>> START Text extract

I've since reformed and feel very very bad when I see someone making the effort and failing miserably.  I wish I had the balls to say, "it's ok, when I was in seventh grade I didn't know I looked like that either."  And help her out.  But I can't find a way to phrase that without sounding like a heinous bitch.


----------



## flowerhead (Mar 29, 2006)

Oh god...excuse me for sounding like a bitch but I know one girl who has flawless skin, but doesn't ever cleanse....just slaps on her foundation where it was the day before *puke*
And she wears a load of brown eyeshadow without mascara!


----------



## user79 (Apr 2, 2006)

Quote:

   Originally Posted by *flowerhead* 
_Oh god...excuse me for sounding like a bitch but I know one girl who has flawless skin, but doesn't ever cleanse....just slaps on her foundation where it was the day before *puke*_

 

Ew that is gross.



I do the "Make-up Police" thing in my head, but I never comment. It's really non of my biz if people want to go around looking like clowns. The worst is when I'm at a beauty counter in a department store and a lady is giving me advice when she herself has obviously no clue when it comes to application.


----------



## Life In Return (Apr 3, 2006)

Quote:

   Originally Posted by *Pink_lily* 
_But I never call people out on it because I know that at one point in time, I looked like that too._

 
Exactly. Everyone had a starting point.


----------



## Kristen (Apr 3, 2006)

I'm definately doing that in my head whenever I'm out and about. If my I'm with my friends, when we're in a bitchy mood, we usually pick out the MAJOR ones. ie. Raccoon Girl (My guy friend actually picked her out because of the severe amount of black eye kohl AND eyeshadow smeared over her lids) or this girl that wears fake eyelashes to school every day.(I'm talking like 5's or 6's here people).
I normally voice my opinions to my friends, but then I proceed to explain why the look/technique doesn't work and give them advice (or direct them here to find advice on the problem). This only works because we all trust each other enough to know we don't criticize out of spite.

>> END Text extract

**Request:**
Please answer these questions about the makeup forum thread, one per line:
1. What does flowerhead say the girl with flawless skin wears a load of without mascara?
2. Where does user79 say the worst case happens?
3. In Kristen's post, who picked out Raccoon Girl?

>> START Given data

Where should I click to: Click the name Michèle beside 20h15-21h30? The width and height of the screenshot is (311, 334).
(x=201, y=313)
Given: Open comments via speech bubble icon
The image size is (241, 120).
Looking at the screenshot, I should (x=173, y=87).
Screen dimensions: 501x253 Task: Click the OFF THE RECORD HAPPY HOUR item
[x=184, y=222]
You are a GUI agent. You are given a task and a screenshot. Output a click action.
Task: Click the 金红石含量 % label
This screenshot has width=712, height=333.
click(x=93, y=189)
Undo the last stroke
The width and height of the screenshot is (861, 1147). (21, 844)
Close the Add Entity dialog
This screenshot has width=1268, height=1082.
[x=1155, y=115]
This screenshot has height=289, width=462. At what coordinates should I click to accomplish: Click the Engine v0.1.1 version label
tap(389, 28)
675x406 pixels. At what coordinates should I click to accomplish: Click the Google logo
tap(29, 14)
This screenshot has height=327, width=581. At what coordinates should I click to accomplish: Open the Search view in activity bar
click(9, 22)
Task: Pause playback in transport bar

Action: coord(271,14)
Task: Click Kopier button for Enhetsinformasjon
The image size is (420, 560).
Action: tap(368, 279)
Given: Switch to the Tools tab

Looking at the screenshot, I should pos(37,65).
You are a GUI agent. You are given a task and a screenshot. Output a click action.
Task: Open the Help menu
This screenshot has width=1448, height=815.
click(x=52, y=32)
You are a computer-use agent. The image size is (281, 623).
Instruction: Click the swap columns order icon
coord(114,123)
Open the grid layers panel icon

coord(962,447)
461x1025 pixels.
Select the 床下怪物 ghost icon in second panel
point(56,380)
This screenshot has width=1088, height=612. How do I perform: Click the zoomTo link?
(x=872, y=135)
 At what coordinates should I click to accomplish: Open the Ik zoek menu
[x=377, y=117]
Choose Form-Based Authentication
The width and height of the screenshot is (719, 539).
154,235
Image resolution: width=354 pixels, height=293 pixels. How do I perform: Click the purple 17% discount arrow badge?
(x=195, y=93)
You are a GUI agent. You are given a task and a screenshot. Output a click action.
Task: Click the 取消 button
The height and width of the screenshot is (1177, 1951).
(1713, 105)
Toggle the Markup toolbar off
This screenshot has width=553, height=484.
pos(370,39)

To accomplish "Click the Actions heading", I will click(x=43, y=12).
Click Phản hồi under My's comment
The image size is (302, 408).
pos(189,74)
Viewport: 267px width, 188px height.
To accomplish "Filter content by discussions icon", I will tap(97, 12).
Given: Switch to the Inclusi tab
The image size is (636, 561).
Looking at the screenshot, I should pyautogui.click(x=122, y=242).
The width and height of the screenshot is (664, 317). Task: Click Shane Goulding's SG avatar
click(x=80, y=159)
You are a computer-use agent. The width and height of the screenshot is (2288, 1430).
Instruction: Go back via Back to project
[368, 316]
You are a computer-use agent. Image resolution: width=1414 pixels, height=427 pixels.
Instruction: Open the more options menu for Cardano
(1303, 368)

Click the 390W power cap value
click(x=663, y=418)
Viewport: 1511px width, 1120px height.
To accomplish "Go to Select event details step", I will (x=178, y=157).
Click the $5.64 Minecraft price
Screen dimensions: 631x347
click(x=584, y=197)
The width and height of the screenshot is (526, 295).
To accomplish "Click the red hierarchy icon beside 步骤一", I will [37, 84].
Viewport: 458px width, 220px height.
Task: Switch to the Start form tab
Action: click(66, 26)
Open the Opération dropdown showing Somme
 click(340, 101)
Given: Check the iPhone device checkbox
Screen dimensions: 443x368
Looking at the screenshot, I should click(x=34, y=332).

>> END Given data

**Expected answer:**
1. Brown eyeshadow.
2. At a beauty counter in a department store.
3. Kristen's guy friend.